I’ll skip over showing you the process of adding CA glue and sanding it smooth again, as it’s essentially the same process as that used on the shank extensions. Picking up at the point that the stems were both whole again, I began the process of removing material from the tenon end to fit the corresponding mortise. As you can see from the pic below, the stem wasn’t very thick to begin with, so I had to work carefully to avoid removing too much material.
After some fiddling about, the stems mounted snugly but smoothly in their respective shanks. There is a tipping point here that I will bring to readers’ attention. The Delrin shank inserts have a small amount of give to them, so if the tenon is too large, the glue joints on the repaired acrylic shank extensions can reopen.
At the other end of the scale, if the tenon is too small, the stem will fit loosely or even fall out, so it is essential that the tenons are sized exactly right.
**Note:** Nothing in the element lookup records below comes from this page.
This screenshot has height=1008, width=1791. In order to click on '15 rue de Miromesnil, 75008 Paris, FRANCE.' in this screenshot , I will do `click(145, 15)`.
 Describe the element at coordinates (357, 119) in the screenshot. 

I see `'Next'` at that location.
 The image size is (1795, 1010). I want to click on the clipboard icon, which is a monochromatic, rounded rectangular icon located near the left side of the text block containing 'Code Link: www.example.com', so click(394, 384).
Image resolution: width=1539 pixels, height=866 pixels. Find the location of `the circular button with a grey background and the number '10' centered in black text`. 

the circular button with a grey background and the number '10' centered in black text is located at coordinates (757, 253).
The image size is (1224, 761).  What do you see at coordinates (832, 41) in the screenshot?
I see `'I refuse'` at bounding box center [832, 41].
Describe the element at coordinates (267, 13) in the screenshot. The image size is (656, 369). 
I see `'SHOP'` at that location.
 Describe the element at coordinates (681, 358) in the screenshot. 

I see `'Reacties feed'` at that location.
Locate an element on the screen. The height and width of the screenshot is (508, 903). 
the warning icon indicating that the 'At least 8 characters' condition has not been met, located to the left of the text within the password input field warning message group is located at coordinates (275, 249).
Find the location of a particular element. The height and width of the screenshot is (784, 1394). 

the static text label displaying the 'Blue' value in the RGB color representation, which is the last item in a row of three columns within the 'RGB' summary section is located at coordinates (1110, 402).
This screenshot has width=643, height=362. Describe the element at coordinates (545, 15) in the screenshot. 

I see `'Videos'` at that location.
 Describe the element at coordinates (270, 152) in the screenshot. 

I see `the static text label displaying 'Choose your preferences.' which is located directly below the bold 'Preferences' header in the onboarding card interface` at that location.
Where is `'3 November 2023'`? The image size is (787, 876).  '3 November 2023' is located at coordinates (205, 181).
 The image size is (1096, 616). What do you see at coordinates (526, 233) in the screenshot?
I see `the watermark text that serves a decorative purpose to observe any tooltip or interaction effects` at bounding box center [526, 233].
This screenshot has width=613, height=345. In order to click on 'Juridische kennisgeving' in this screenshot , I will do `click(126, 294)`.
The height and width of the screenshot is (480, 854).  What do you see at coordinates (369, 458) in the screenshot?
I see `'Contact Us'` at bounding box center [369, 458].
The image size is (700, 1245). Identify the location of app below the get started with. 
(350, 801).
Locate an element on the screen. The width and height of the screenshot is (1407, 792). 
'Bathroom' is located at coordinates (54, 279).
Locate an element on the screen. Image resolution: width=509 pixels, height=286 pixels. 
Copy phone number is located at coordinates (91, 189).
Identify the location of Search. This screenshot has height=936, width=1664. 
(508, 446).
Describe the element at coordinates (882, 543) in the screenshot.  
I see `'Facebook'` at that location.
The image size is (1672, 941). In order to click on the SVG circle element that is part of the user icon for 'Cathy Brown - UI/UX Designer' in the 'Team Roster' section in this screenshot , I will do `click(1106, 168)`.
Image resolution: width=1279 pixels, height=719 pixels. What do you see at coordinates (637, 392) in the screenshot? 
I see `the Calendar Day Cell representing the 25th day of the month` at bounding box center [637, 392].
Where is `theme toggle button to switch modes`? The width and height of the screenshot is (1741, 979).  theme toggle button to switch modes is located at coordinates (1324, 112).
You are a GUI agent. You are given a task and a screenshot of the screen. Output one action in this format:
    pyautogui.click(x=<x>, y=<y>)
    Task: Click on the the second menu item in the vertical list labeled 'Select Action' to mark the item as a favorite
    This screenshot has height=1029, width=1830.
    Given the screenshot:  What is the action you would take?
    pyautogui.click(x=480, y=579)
It is a time-consuming and fiddly process, especially if you need to backtrack after popping a glue joint. Practice, patience and a decent set of calipers really help here!
After the initial sizing was accomplished, the tenons (and the rest of the stems) needed to be smoothed and polished to remove the sanding scratches and bring the finish up to snuff. My process here is straightforward enough – I sanded the acrylic to 2000-grit, then buffed with Red Tripoli and White Diamond compounds.
I also reamed, cleaned and buffed the stummels, refreshed the chambers with a bowl coating of maple syrup and activated charcoal powder, and applied a light coat of Carnauba wax to each finished pipe.
The repaired pipes have gone from bagged junk to not only functional but, dare I say, attractive smoking companions! Though there are a few scars here and there, they are not glaring and will not be noticed in the course of regular use. Instead, the lucky pipe smoker who adds one or both of these Sea Rock pipes to their rack can enjoy the deep, tactile rustication and overall quality for which a Castello pipe is known. I’d say Mission Accomplished!
Thanks for joining me for this rather involved repair and restoration project. The write-up reflects the tasks and techniques used to save this pair of pipes, but can’t adequately convey the investment of time, energy and patience necessary to achieve the results shown below. These Castellos were on my bench for the better part of ten days start to finish, and while a lot of that time was occupied watching glue dry, the majority was spent on some rather technically challenging repair work.
I hope that this post encourages you to take an other look at some of the “junker” pipes most of us in the restoration world have collecting in corners or dusty boxes. With time, patience and ingenuity, some amazing results are possible!